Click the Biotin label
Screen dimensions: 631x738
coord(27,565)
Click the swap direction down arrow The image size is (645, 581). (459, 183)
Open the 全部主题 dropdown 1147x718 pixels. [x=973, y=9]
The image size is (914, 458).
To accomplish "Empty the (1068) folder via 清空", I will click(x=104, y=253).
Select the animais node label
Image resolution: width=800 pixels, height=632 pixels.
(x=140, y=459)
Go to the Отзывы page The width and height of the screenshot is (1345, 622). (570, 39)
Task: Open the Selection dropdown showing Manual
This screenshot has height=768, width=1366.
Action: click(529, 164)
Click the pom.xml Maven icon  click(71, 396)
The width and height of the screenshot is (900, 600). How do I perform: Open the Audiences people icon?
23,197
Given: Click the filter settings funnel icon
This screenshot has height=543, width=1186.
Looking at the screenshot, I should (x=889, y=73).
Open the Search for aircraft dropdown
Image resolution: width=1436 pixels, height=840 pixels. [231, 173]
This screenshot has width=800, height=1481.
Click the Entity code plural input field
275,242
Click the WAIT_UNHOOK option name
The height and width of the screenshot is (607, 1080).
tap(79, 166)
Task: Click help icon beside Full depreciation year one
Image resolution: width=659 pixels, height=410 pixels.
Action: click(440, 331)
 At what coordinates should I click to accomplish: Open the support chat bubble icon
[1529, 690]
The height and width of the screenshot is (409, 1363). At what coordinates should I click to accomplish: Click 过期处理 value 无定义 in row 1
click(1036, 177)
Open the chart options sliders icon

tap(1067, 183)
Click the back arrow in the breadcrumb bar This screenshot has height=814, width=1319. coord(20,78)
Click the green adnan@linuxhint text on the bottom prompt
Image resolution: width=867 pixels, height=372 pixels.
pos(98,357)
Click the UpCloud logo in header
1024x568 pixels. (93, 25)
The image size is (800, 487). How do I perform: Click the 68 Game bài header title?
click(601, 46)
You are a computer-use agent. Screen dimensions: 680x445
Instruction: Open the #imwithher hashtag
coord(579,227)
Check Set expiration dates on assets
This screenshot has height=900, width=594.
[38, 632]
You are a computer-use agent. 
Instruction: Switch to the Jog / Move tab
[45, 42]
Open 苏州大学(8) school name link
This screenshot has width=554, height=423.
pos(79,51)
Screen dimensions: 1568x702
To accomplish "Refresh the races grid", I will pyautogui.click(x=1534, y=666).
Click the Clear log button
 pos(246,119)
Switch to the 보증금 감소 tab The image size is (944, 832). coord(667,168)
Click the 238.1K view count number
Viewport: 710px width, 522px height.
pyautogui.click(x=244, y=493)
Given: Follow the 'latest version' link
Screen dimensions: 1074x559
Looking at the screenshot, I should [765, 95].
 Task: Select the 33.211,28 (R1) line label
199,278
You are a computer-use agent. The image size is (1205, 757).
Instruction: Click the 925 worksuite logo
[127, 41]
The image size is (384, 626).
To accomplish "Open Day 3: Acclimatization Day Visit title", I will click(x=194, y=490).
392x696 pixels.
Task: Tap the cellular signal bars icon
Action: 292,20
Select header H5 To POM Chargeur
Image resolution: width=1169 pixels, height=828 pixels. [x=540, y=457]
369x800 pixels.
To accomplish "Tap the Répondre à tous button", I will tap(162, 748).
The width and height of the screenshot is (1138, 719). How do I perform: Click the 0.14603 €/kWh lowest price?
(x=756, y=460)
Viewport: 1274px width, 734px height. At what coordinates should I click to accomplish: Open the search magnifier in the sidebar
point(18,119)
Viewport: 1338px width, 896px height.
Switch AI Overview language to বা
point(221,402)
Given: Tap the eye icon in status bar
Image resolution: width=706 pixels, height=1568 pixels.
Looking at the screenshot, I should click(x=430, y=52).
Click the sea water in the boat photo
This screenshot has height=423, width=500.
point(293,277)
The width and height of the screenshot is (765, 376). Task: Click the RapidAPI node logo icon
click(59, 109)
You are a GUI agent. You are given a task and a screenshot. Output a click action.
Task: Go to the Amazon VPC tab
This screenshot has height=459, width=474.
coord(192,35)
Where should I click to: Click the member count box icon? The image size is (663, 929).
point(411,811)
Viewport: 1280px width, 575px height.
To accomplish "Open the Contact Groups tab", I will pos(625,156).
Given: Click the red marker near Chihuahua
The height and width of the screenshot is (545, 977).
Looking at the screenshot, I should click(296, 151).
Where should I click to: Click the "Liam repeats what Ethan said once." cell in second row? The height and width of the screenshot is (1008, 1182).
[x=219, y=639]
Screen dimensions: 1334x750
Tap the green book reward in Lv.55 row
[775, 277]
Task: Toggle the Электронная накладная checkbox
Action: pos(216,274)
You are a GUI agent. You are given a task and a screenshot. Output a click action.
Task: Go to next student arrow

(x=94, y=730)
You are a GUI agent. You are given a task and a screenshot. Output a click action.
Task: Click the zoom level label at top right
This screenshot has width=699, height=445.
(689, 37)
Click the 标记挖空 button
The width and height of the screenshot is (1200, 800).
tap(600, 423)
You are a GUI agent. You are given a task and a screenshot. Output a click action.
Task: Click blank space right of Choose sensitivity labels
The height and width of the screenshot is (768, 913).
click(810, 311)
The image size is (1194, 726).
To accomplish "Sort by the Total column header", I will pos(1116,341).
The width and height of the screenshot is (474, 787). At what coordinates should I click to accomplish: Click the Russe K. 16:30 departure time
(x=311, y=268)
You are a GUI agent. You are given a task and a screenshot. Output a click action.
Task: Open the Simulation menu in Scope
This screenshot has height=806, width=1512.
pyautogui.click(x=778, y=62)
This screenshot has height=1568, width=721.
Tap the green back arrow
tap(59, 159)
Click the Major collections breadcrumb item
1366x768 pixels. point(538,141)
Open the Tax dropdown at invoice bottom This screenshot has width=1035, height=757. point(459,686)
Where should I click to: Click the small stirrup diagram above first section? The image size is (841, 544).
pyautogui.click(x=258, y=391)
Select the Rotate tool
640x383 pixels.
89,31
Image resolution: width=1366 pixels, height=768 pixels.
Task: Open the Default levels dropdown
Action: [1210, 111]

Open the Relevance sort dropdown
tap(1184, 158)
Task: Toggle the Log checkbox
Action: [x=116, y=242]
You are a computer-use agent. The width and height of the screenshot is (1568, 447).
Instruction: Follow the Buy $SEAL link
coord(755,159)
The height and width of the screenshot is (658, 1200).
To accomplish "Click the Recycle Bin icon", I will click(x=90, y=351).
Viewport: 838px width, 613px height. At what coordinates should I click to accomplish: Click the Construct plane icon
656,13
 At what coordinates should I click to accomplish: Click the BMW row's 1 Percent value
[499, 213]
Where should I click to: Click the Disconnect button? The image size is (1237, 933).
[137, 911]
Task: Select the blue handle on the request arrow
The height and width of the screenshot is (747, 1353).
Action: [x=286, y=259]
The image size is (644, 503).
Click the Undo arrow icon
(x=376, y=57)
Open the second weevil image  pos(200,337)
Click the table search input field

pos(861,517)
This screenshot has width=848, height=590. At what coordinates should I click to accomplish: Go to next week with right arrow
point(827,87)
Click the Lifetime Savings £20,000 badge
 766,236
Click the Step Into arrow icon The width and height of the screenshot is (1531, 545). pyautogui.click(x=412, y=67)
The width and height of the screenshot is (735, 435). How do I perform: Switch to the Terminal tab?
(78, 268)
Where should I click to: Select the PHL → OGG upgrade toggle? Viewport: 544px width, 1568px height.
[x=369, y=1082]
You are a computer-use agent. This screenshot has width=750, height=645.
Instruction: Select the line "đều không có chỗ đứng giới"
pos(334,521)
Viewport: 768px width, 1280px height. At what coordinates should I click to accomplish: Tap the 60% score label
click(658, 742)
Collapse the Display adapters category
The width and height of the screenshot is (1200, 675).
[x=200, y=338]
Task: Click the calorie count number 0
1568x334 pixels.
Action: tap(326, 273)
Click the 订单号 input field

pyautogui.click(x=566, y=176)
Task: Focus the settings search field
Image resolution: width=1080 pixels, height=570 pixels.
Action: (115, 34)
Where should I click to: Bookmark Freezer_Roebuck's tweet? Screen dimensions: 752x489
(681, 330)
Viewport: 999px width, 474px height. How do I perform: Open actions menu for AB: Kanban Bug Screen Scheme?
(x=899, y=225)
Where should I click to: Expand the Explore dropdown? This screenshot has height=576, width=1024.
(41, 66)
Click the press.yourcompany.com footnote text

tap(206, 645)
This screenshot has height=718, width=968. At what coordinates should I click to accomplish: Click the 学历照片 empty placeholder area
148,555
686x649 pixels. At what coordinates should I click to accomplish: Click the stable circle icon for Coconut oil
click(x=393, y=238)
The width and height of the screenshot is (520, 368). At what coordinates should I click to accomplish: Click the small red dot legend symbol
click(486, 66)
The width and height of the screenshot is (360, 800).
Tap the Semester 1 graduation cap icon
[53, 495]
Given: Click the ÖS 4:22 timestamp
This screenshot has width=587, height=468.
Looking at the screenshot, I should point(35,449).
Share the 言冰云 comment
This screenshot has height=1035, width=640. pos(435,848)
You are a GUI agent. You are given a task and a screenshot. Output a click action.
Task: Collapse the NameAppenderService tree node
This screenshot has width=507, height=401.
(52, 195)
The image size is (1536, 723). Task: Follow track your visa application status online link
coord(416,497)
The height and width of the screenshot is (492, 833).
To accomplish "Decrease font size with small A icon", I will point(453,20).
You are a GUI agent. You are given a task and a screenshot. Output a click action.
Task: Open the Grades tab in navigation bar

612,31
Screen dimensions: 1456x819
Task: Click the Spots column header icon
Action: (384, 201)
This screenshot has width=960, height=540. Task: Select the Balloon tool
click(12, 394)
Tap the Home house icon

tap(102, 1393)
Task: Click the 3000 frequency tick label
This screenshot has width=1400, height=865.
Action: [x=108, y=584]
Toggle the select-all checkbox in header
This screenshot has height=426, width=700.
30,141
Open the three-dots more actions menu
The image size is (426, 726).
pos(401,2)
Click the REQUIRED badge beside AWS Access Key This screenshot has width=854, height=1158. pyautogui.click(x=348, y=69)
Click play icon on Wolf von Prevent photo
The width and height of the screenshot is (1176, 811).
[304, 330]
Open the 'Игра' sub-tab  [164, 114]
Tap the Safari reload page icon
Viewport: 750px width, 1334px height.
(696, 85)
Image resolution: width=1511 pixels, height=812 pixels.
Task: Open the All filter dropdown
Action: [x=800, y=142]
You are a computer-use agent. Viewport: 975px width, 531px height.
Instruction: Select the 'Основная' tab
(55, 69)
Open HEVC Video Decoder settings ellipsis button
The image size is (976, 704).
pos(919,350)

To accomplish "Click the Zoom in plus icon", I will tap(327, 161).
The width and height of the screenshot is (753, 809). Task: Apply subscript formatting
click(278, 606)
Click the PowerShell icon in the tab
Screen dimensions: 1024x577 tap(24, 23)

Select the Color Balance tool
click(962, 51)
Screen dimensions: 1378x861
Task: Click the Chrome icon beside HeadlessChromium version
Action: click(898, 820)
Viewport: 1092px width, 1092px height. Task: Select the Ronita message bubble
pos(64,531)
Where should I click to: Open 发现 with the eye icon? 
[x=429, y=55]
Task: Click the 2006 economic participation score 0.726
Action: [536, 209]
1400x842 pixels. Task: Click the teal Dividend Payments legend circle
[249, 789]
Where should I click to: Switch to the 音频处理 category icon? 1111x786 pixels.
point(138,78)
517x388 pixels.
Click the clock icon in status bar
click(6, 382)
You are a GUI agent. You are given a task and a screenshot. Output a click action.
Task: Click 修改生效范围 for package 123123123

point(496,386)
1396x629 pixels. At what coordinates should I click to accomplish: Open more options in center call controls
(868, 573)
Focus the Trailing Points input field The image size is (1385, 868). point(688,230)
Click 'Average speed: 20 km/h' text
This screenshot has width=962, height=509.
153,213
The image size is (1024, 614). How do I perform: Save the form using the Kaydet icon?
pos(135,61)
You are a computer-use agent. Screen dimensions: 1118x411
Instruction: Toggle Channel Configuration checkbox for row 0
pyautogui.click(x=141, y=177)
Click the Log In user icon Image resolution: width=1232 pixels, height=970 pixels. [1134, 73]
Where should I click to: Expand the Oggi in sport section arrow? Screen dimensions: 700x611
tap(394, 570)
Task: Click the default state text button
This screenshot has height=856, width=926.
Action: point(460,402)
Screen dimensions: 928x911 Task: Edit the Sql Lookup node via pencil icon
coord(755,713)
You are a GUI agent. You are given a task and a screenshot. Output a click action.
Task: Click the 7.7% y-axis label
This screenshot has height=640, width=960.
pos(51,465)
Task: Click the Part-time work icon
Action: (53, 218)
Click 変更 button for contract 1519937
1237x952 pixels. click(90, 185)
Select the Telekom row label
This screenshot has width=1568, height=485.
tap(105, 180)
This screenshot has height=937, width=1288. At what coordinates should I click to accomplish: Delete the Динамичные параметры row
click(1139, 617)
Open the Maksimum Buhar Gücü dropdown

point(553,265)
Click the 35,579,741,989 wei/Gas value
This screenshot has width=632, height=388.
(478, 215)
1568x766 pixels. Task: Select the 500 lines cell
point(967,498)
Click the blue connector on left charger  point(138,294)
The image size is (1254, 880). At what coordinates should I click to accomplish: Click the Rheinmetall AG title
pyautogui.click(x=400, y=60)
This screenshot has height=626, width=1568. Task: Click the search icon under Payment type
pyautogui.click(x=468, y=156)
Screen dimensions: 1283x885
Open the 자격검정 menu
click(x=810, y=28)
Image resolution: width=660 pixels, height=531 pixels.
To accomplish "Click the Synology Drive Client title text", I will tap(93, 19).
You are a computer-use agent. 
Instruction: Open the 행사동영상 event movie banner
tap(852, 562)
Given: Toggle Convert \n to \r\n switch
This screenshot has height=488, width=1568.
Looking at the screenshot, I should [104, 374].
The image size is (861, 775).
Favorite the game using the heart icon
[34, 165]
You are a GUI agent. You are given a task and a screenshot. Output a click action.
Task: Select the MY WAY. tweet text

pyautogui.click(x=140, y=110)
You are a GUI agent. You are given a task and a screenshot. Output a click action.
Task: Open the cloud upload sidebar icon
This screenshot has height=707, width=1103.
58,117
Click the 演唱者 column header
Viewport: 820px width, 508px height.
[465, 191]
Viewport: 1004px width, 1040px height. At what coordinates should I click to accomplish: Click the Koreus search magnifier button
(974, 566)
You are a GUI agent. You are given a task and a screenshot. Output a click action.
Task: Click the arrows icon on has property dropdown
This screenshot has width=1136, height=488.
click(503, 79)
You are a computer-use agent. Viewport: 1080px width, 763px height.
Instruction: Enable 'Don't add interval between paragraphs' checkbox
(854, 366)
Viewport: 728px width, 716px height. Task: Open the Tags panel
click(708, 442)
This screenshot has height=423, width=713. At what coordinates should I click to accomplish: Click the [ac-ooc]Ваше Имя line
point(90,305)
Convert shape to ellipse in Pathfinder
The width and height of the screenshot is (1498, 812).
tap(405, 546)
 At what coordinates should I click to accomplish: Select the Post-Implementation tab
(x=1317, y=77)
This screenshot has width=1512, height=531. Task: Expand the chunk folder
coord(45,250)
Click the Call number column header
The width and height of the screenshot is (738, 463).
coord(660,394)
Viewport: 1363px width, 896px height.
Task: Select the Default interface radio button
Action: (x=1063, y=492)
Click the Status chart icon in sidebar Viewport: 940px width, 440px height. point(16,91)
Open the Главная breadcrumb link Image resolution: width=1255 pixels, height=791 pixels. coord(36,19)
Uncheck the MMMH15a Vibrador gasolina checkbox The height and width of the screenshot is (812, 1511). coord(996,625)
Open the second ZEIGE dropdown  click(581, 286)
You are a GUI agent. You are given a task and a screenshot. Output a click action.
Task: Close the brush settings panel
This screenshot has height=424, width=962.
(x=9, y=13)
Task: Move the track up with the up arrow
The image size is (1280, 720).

----

◆ Exercise aim ◆
Of the entries above, transcribe exactly those lines that fall between the line containing "Instruction: Switch to the Jog / Move tab" and the line containing "You are a computer-use agent. The image", together with those two lines.

◆ Response box ◆
Instruction: Switch to the Jog / Move tab
[45, 42]
Open 苏州大学(8) school name link
This screenshot has width=554, height=423.
pos(79,51)
Screen dimensions: 1568x702
To accomplish "Refresh the races grid", I will pyautogui.click(x=1534, y=666).
Click the Clear log button
 pos(246,119)
Switch to the 보증금 감소 tab The image size is (944, 832). coord(667,168)
Click the 238.1K view count number
Viewport: 710px width, 522px height.
pyautogui.click(x=244, y=493)
Given: Follow the 'latest version' link
Screen dimensions: 1074x559
Looking at the screenshot, I should [765, 95].
 Task: Select the 33.211,28 (R1) line label
199,278
You are a computer-use agent. The image size is (1205, 757).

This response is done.